§ Source material:

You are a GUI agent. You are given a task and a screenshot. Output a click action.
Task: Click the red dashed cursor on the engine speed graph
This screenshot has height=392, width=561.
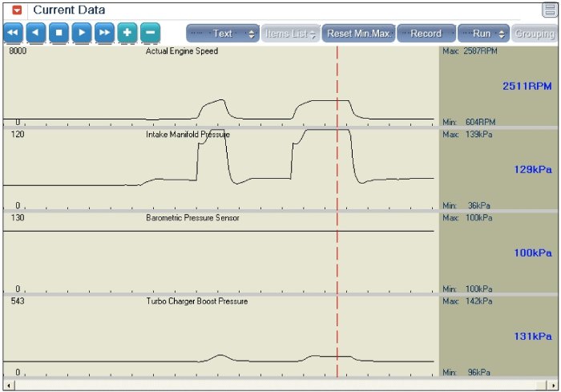pos(337,86)
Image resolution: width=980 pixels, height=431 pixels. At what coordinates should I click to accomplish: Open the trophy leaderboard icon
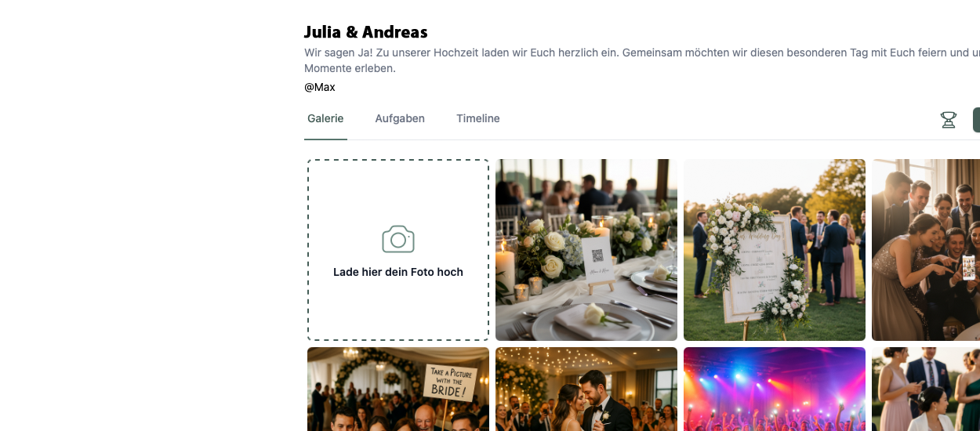click(x=949, y=120)
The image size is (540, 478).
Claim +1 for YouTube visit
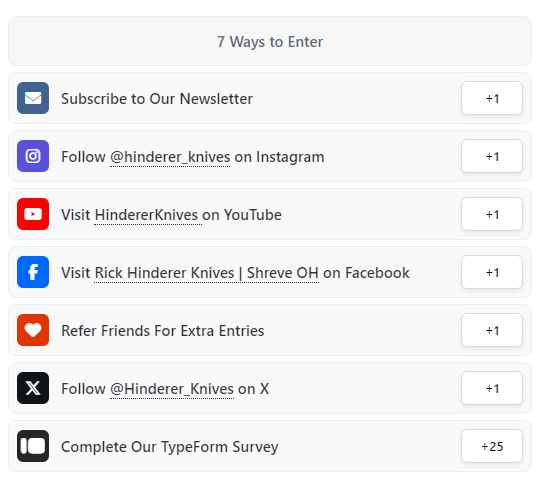click(x=492, y=214)
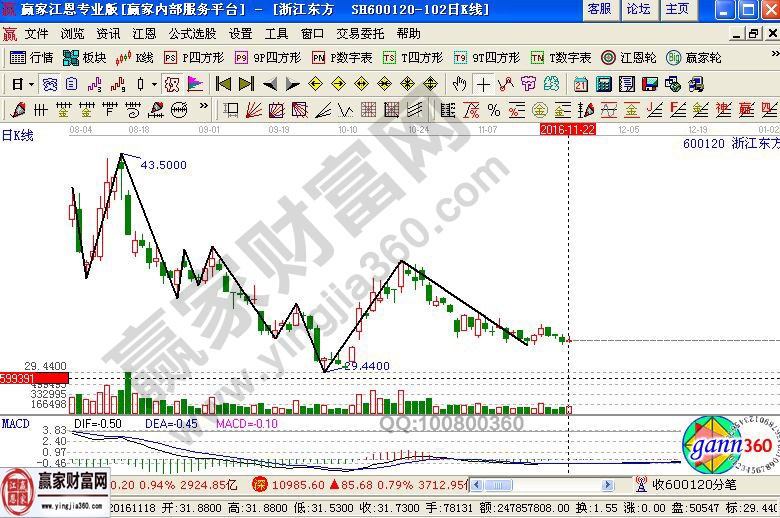Click the 客服 button in title bar
780x518 pixels.
[599, 9]
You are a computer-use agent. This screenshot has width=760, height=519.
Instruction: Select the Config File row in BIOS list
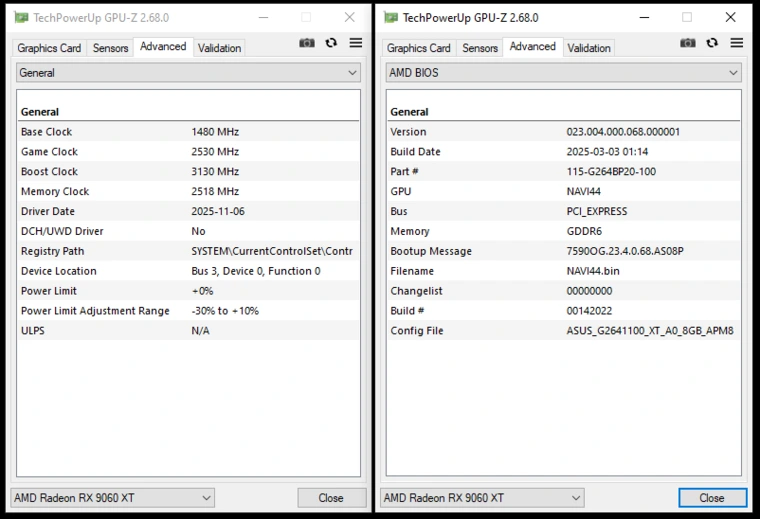coord(563,331)
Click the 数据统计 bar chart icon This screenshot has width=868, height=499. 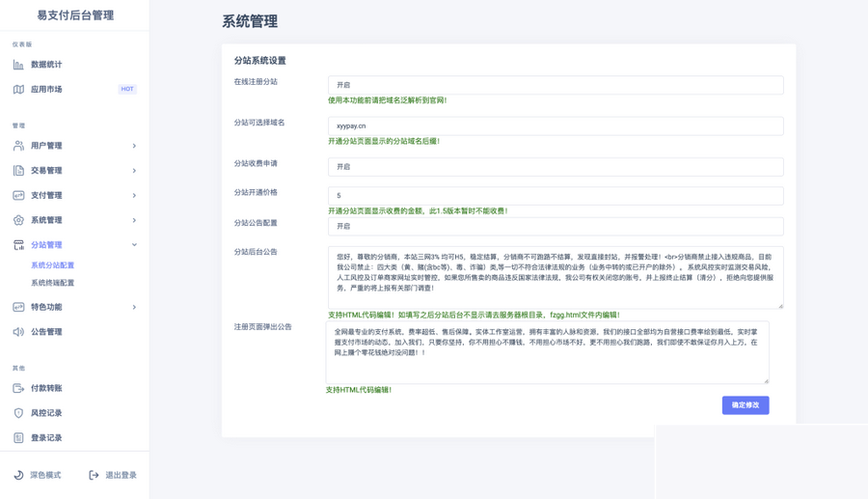point(18,65)
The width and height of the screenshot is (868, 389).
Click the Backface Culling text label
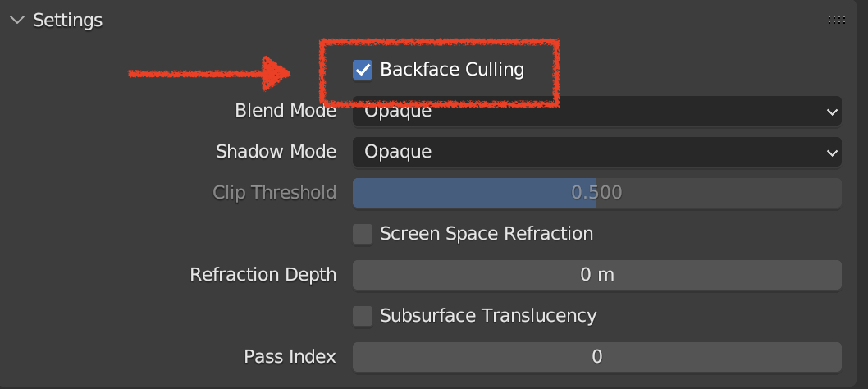452,70
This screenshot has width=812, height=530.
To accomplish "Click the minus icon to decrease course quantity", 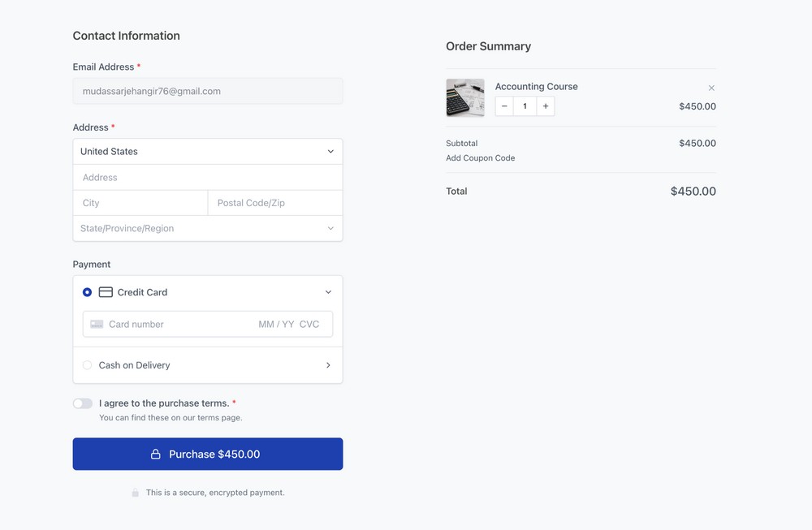I will pyautogui.click(x=503, y=106).
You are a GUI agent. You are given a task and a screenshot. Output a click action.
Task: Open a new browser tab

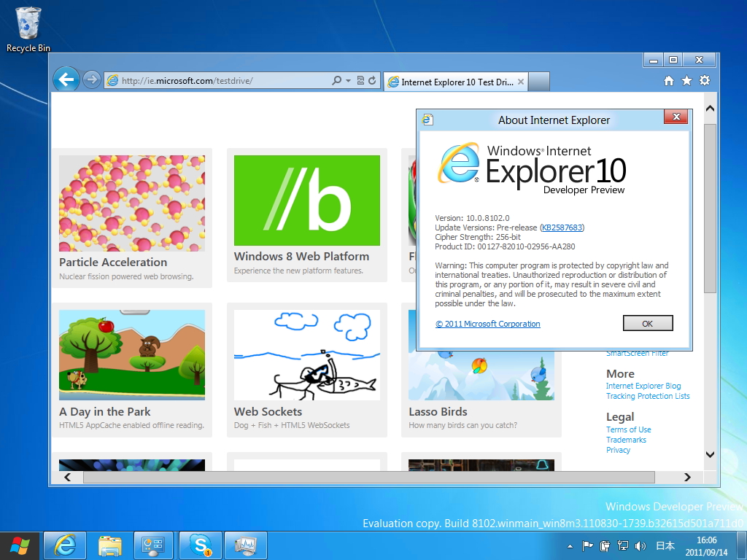point(539,81)
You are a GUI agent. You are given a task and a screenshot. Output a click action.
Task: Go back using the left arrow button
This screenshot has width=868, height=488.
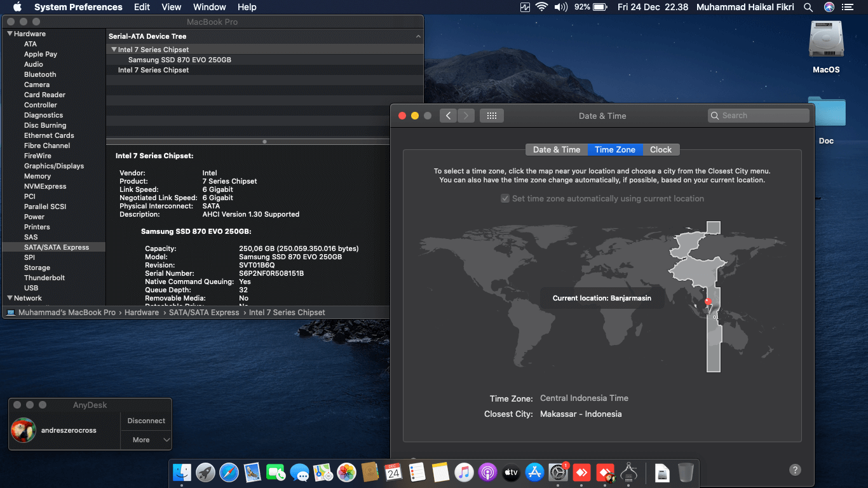[448, 116]
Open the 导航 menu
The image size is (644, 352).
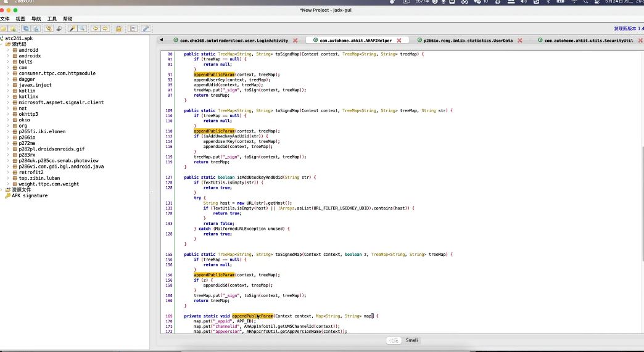point(36,19)
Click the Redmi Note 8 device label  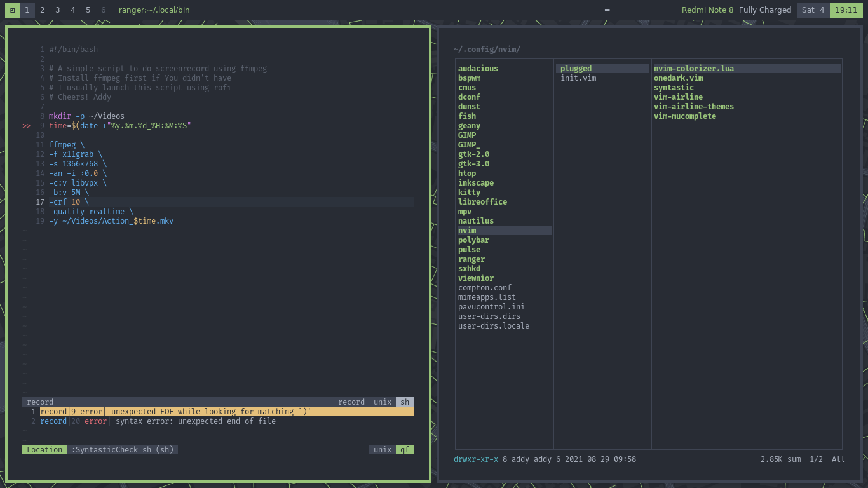[707, 10]
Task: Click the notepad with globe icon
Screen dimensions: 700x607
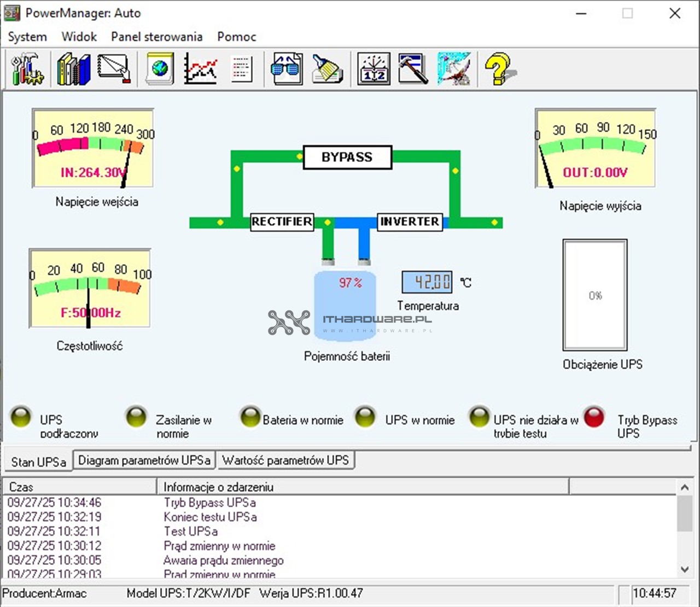Action: (160, 69)
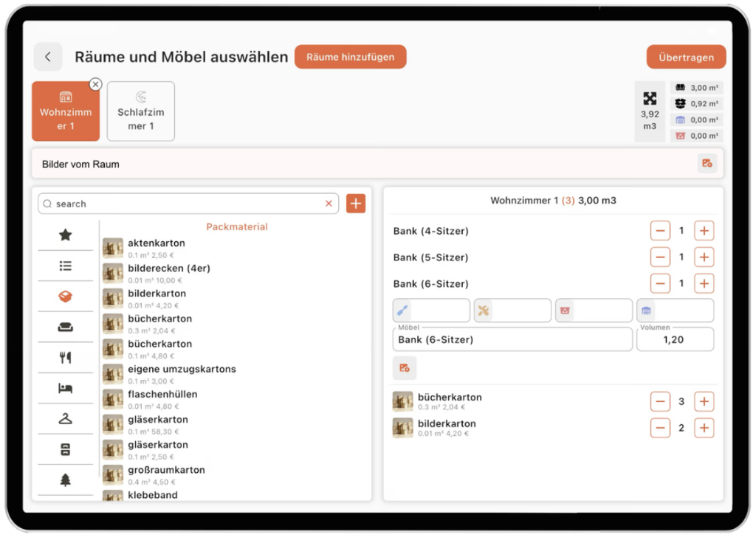The image size is (756, 537).
Task: Select the Wohnzimmer 1 room tab
Action: 66,111
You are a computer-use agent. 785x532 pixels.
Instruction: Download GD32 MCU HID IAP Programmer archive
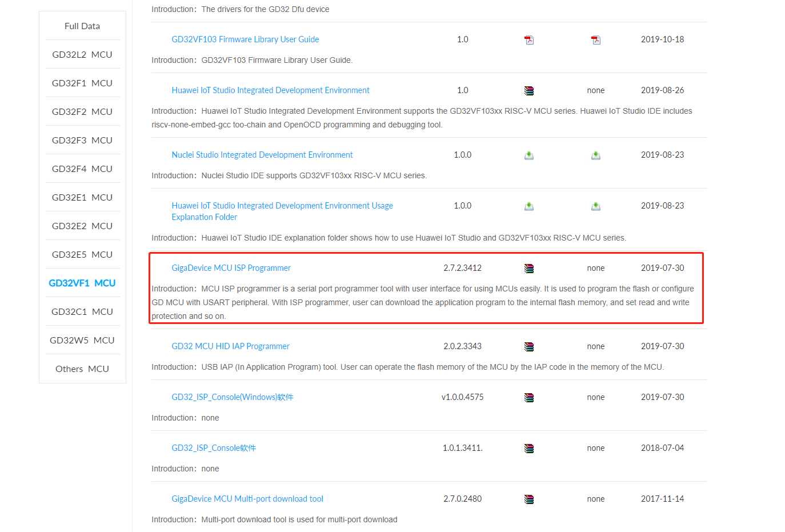529,347
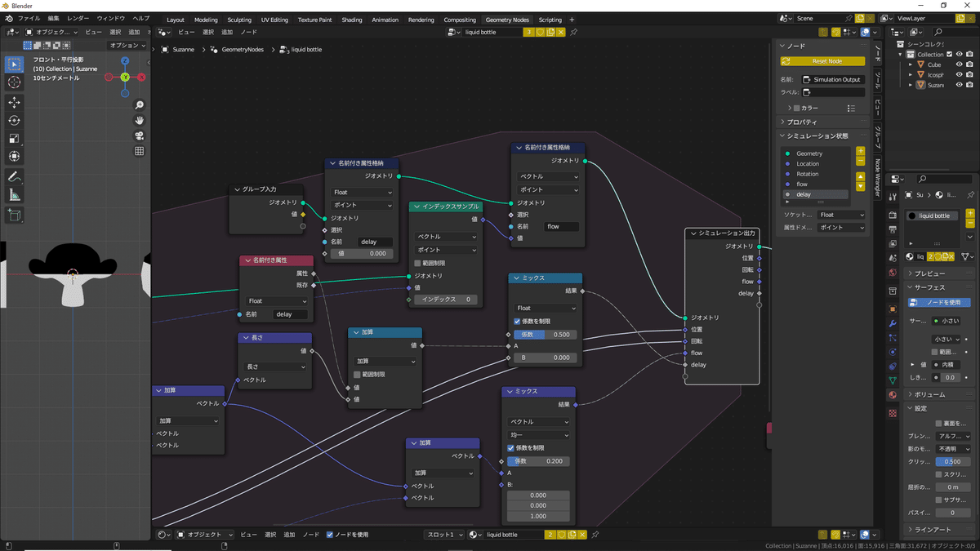Viewport: 980px width, 551px height.
Task: Toggle 係数を制限 checkbox in Float Mix node
Action: [517, 322]
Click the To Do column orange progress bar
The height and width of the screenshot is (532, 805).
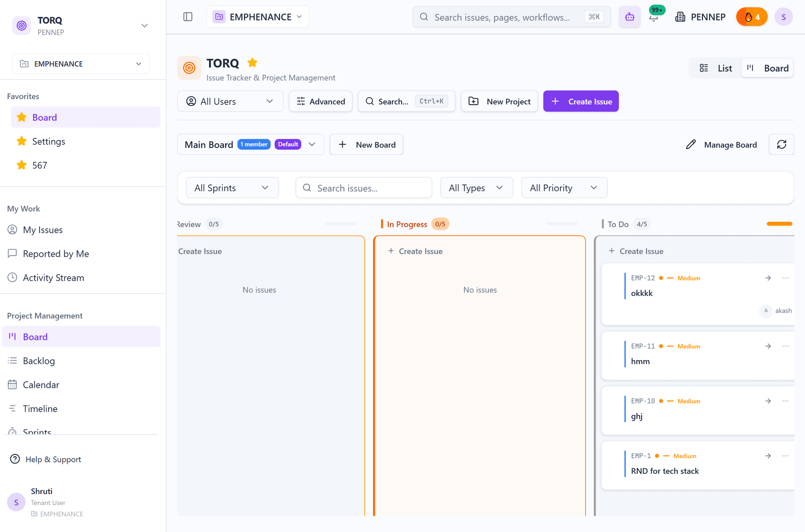(779, 224)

§ Problem statement: Copy exactly, with no pictures, the lines from the line containing "You are a computer-use agent. 785x532 pixels." through the last line of the records above.

§ Response for this exercise:
You are a computer-use agent. 785x532 pixels.
Instruction: Download GD32 MCU HID IAP Programmer archive
529,347
Viewport: 980px width, 551px height.
Task: Toggle 係数を制限 checkbox in Float Mix node
Action: [517, 322]
Click the To Do column orange progress bar
The height and width of the screenshot is (532, 805).
(779, 224)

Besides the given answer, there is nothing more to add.